Just a few times in my life I have seen a production which makes me feel privileged to be there. When the play is The Tempest, one of the first Shakespeare plays that I saw as a young girl, there is a definitive central performance and my favourite character is allowed to run riot among great beauty………. well it just doesn’t get much better than that.

The Tempest. Baxter theatre company/RSC at Leeds Grand Theatre. 2-4-09

Production still by Alastair Muir.

I walked in to find myself in the middle of a matinee audience packed out with high school students. The noise was quite something and the atmosphere was excited and unsettled. Not good. I knew enough about the production to realise that there was hope so I wasn’t too worried and the production proved me right. It was clearly told, well spoken, fast paced and visually stunning and it held their attention, drawing cheers from some of them at the end. Good to think that a few of them will have been turned onto theatre for life as I was when I was taken down from school to see Macbeth (Helen Mirren and Nicol Williamson) and Richard II (Richard Pasco and Ian Richardson) at a similar age. I can put up with a few bottles of water being dropped and the odd urghh at a stage kiss when I think of that.
I loved Antony Sher’s Prospero. This is a favourite play of mine and I have never seen a Prospero where he was so clearly at the end of a long bitter struggle with himself in exile, only sustained by his love for his daughter Miranda. When he finally has his chance for revenge he has to make a difficult journey during the play and realise that he needs to both forgive his enemies and let go of both his bitterness and also allow his daughter to find happiness with Ferdinand away from him. The pain of this is obvious, but when he has done it he can lay down his powers and accept his mortality calmly and peacefully. As he says his every third thought will now be of death.
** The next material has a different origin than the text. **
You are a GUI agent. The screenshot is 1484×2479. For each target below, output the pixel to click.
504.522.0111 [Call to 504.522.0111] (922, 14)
Production still by Alastair Muir.

It was a wonderful Caliban from John Kani. Most definitely a dignified and dispossessed man rather than a monster, the insults heaped on him became racist insults and his taking possession of his island again is the final image of the production and a very satisfying one too. Like Prospero he can now be at peace.
Ariel was strong and forceful- nothing airy or flighty about him at all and visually and vocally he was stunning. It was a great image when he was set free and Prospero washed off his painted markings with running water. Ariel is one of my favourite characters in all of Shakespeare and he did it justice.
The set was of thick twisted tree roots and branches reaching up to the top of the stage. Every bit of it was used beautifully and lit perfectly to change the mood and focus of a scene. The puppetry was visually stunning, perfectly executed, and set the play in an African context along with the dance and movement. It was exciting and fun to watch. The spirits/puppeteers also added a great deal during the play making the magic of Prospero and Ariel a constant watchful presence.
A perfect piece of storytelling then, clear as a bell, which swept you away and gave you plenty to wonder at and enjoy.